Это неправильное устройство мира пугает своей обыденностью, узнаваемостью. Режиссер намеренно бежит от трагедии на большой сцене; он выбирает камерное пространство, травестируя порок, «снижая» пафос. Серебренников не нагнетает, не рисует «страшилки». Здесь, как и в прежних своих спектаклях, режиссер исследует сумерки сознания, души, совести (прошлого, настоящего, отдельной личности или государственной системы).

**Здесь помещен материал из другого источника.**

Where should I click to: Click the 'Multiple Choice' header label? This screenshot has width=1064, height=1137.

Оттого так предельно ясно, что этот спектакль органично вписывается в художественный мир режиссера, стремящегося познать мифологемы нашей российской жизни.

В новом спектакле МХТ мы с небывалой остротой вдруг ощутили, что «душа наша умирает раньше тела». Тут уж не «божеское», а человеческое с лица стирается. И может быть, это не «они», а «мы»?

Такая мгла. Ноет, ноет, рвет сердце тоска-метель.